The Royal Australian College of General Practitioners (RACGP) and the Consumers Health Forum (CHF) have joined forces to call on the Federal Government to rethink its decision to put a hold on plans that would enable patients to collect two months of scripts in a single visit to a pharmacy, after successful lobbying by the Pharmacy Guild.
RACGP President Dr Harry Nespolon said the Government’s decision not to allow 60-day dispenses for 143 medications was in the best interest of pharmacy owners, not patients.
“We are extremely concerned the Government has backed down on a decision that was in the best interest of Australian patients, after intense lobbying by the Guild,” Dr Nespolon said.
“The Guild has lobbied for this change not because they believe it will improve patient safety and convenience, but because they know pharmacy profits may be impacted if 60-day dispensing was implemented.
“We don’t want to see a positive initiative for Australian patients dismissed because it doesn’t suit the financial interests of one particular lobby group.”
CEO of the CHF Leanne Wells said enabling patients to collect two months of scripts --- previously available under restricted access --- in a single visit to a pharmacy would be safe, practical and convenient for patients.
“This policy reversal takes little heed of PBS and the expert, multidisciplinary advice of the PBAC and is counter to undertakings from both sides of politics that PBAC advice will be acted on, Ms Wells said.
“Pharmacy owners derive considerable business as dispensers of PBS medicines. Pharmacists also have widespread community respect.
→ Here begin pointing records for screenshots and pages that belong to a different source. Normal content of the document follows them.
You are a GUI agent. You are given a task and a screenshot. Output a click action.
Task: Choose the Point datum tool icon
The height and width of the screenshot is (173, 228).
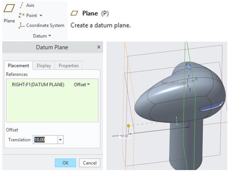pyautogui.click(x=21, y=15)
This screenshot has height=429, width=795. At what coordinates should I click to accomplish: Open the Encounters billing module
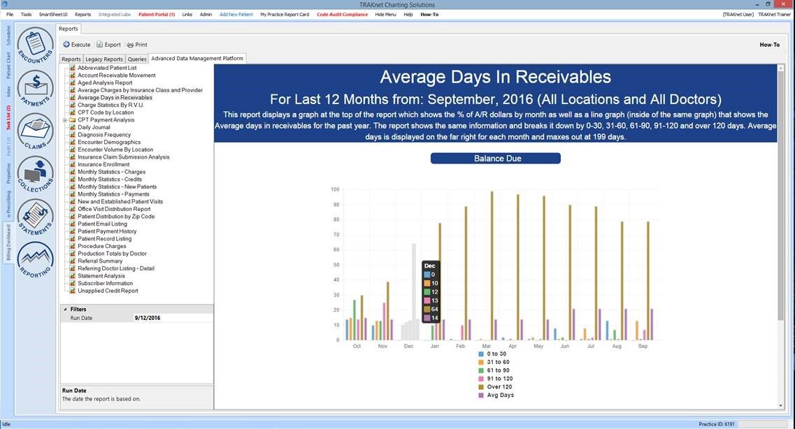click(35, 45)
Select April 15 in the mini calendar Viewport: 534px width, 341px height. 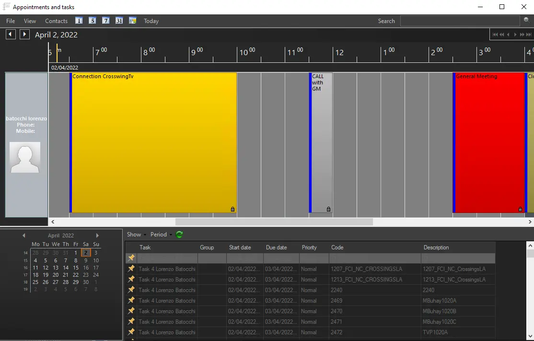[76, 268]
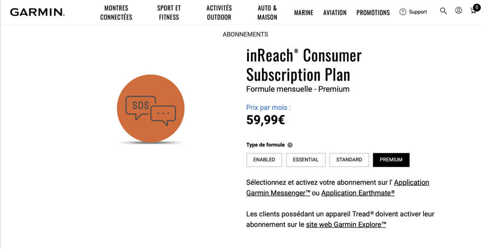Viewport: 485px width, 249px height.
Task: Open the Aviation menu
Action: (335, 13)
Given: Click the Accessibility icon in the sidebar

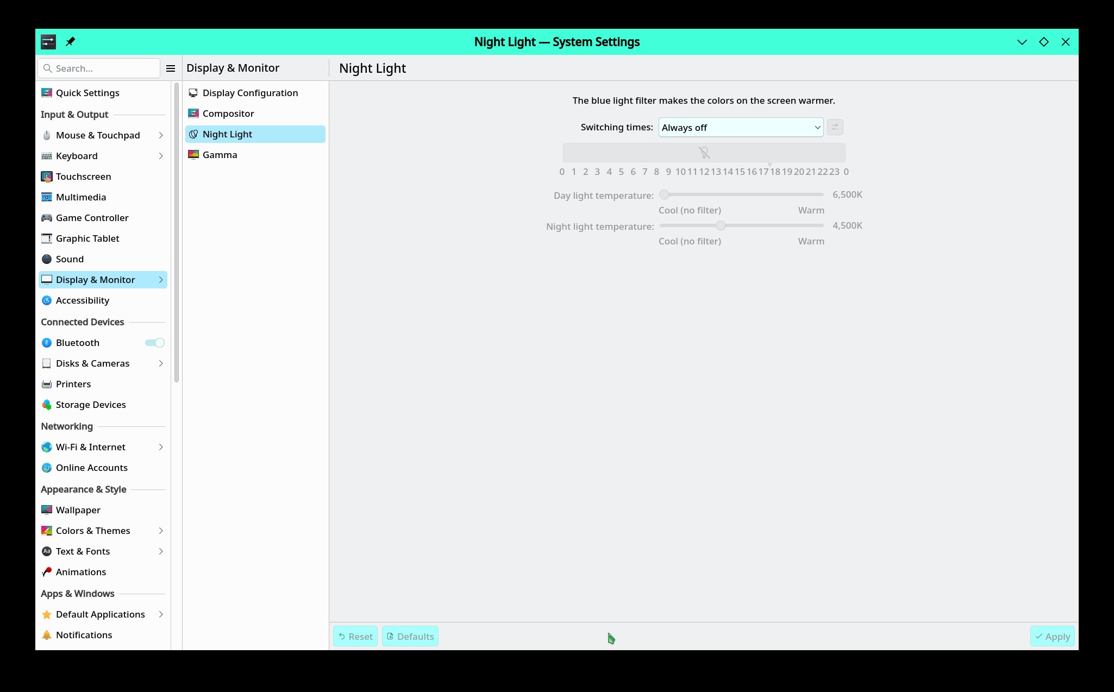Looking at the screenshot, I should click(47, 300).
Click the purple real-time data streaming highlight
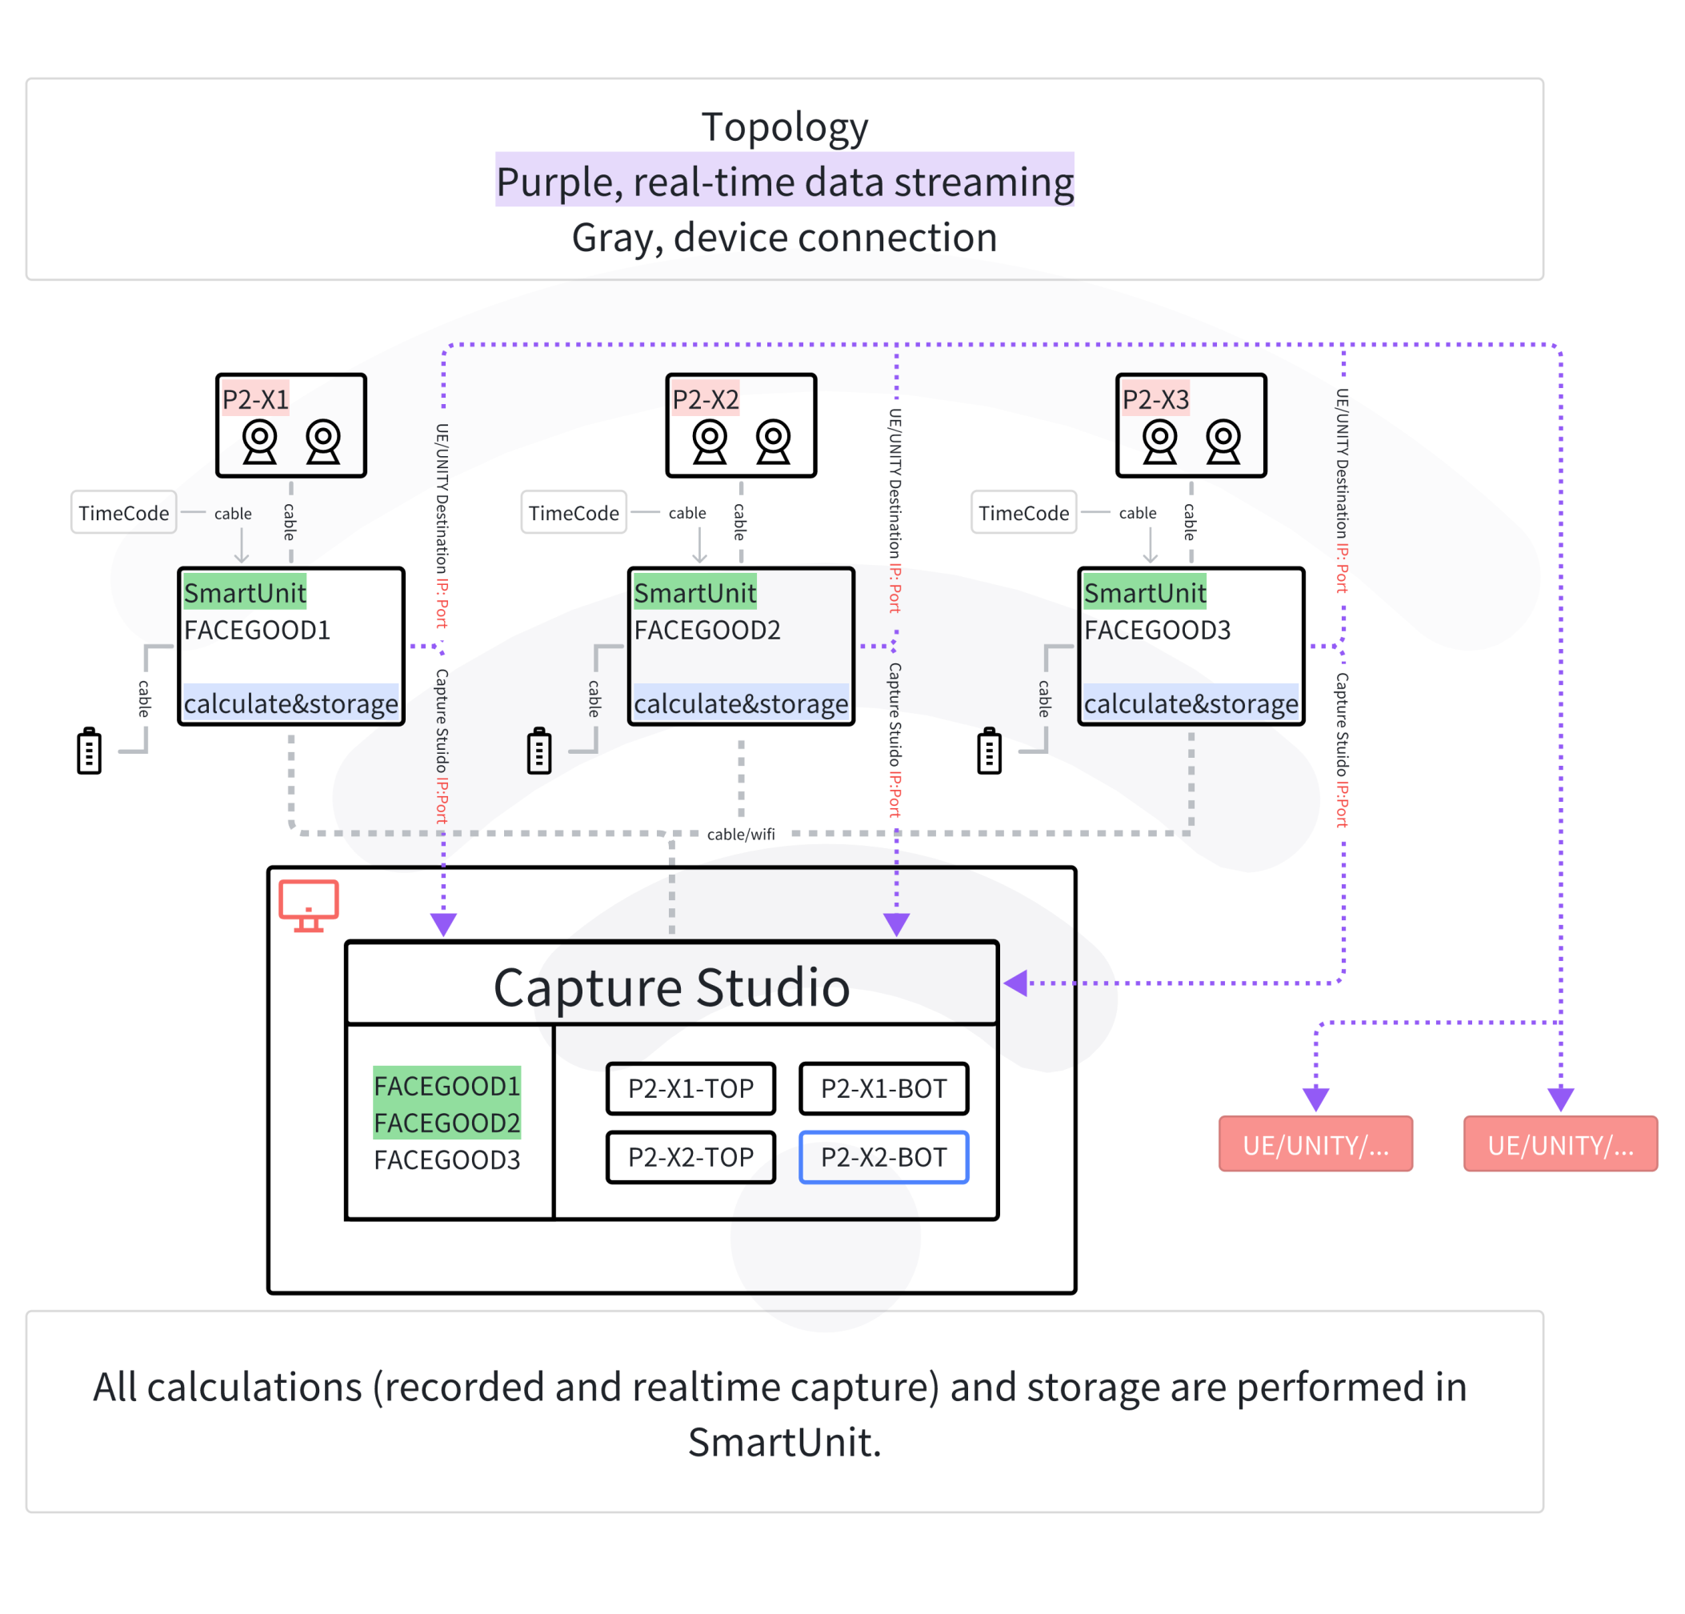This screenshot has width=1685, height=1614. click(x=784, y=181)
We urge them to display respect for the community and accept the two-month script proposal and recognise the importance of patient convenience and cost savings for patients. The Guild’s action dismisses patient interests and risks eroding optimal access to health care.
“There are built in Quality Use of Medicine safeguards to discourage inappropriate use or waste. Whether patients get a two-month script is subject to the prescribing doctor being satisfied that their medication is warranted,” Ms Wells said.
“The public needs to be aware that when it comes down to pharmacy profits or patient benefits, the patient comes second to the Guild,” RACGP President Dr Harry Nespolon said.